We know the restrictions of joins when using KSQL. Two sources must be partitioned by the same key (join key) and have the same number of partitions.
But when it still does not work, that join does not produce correct result so that join does not happen, and no error message is produced. What should I look for? I will share my experience as I didn’t find useful resource.
No new data
I did go through https://www.confluent.io/blog/troubleshooting-ksql-part-1 and https://docs.confluent.io/current/ksql/docs/troubleshoot-ksql.html.
For me the important takeaways is to ensure new data comes in to the source you want to check, and use
SET ‘auto.offset.reset’ = ‘earliest’;
is very convenient. Besides that, when you create table or stream, it would be very useful to check you can see some data:
select * from MY_STREAM limit 10;
select * from MY_TABLE limit 10;
Now I still don’t see any join result after running the join query, what happened?
Join key? rowkey?
Basically the rowkey should be the same, because it is the key used to join. What here means is the rowkey should be the same and you can see it.

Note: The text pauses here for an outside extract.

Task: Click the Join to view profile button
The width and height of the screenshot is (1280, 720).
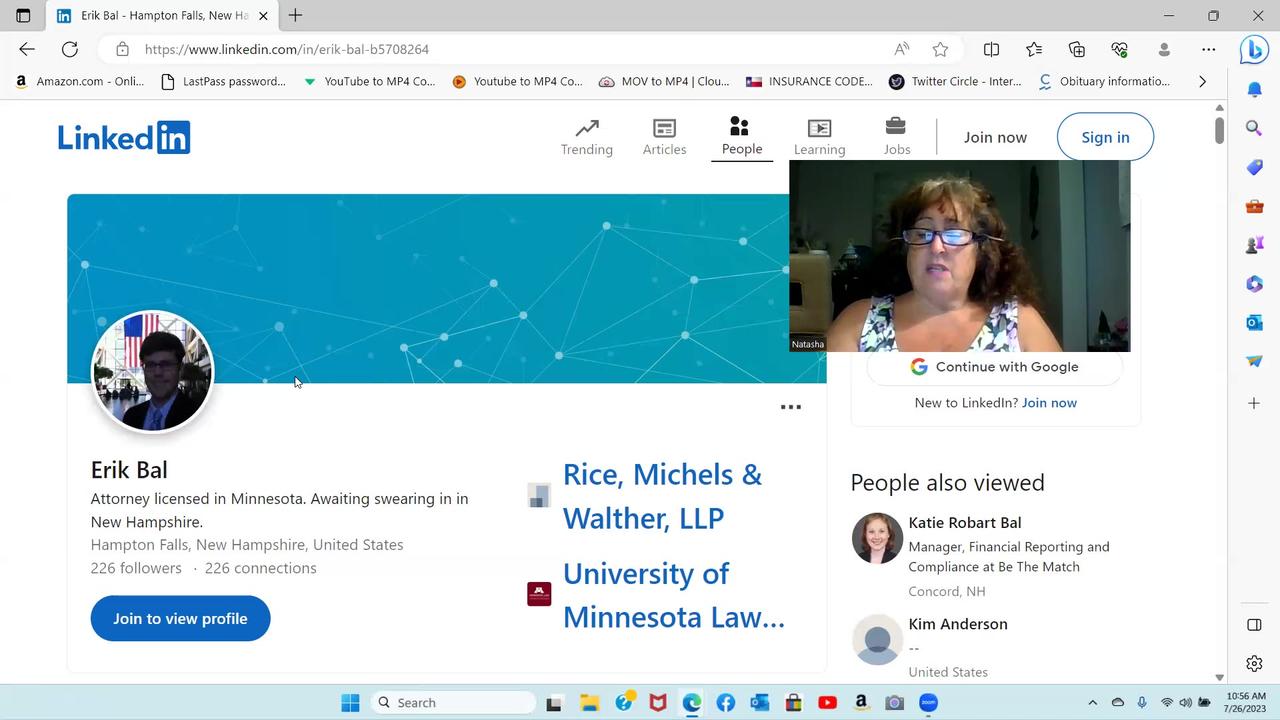Action: [180, 618]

select rowkey from clicks;
select rowkey from events;
What I experienced is the first one returns
“1”
“2”
“1”
and the following for the second
1
1
2
So the problem is the key of the first one should not have “”. Due to this difference, the join fail to produce correct result. The error comes from the key of the sample data used incorrectly, it should not have “”. I will share some test input here:
“1”, {“price”: 1}
is wrong, and it should be
1, {“price”:1}
The other thing worth mentioning is
CREATE STREAM … WITH(key=’id’)
does not repartition. If you check
select rowkey from YOUR_STREAM;
you will see in the query result, the key is what is produced to kafka.

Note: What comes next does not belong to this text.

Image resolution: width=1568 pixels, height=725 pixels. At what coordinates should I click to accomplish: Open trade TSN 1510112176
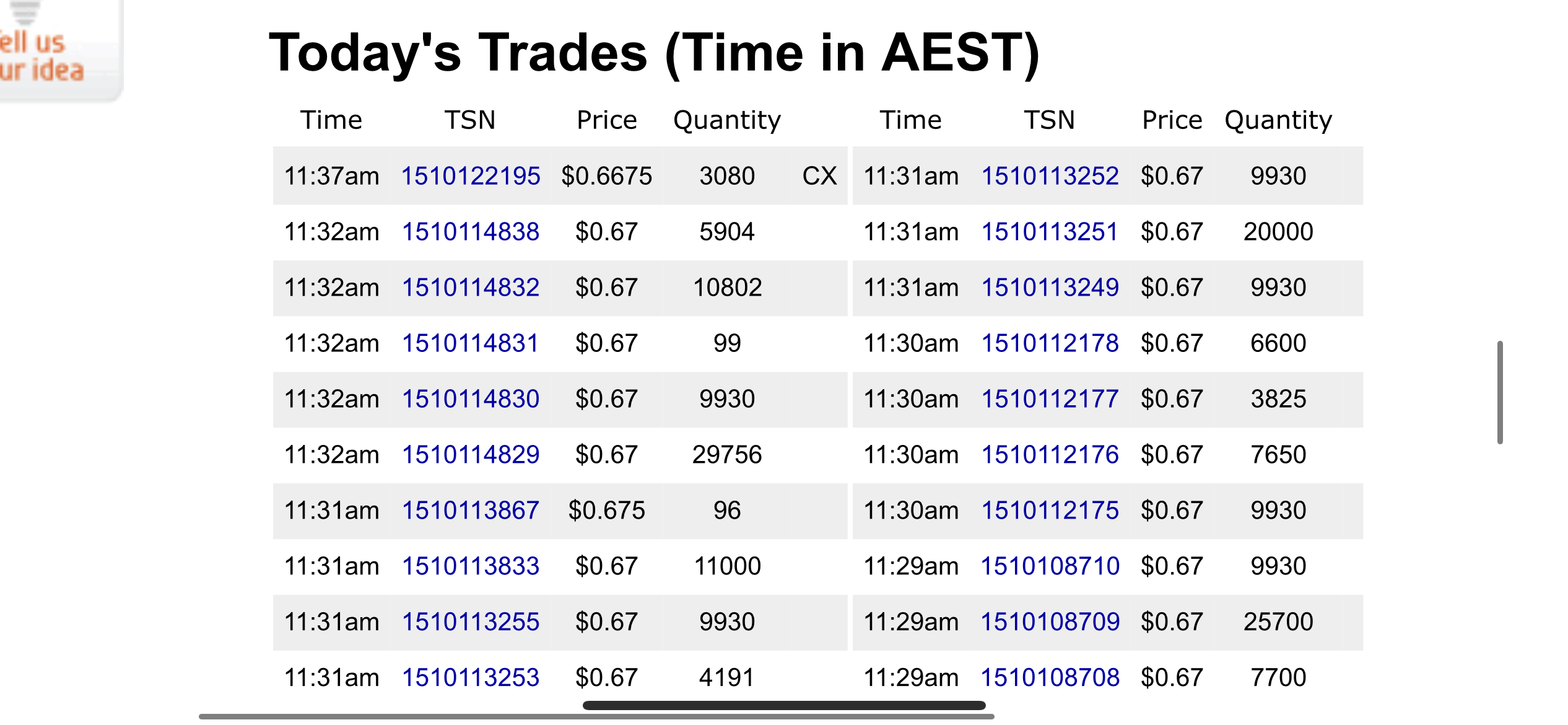click(x=1050, y=455)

You have to use persistent query that
CREATE STREAM … AS SELECT * FROM YOUR_STREAM PARTITION BY YOUR_JOIN_KEY;
And the above would create a topic that is partition by the key that used by join.
As a best practice, I would recommend to always use ROWKEY as join key, because using other field name, it does not mean it will work, and ROWKEY is the only approach to make it work.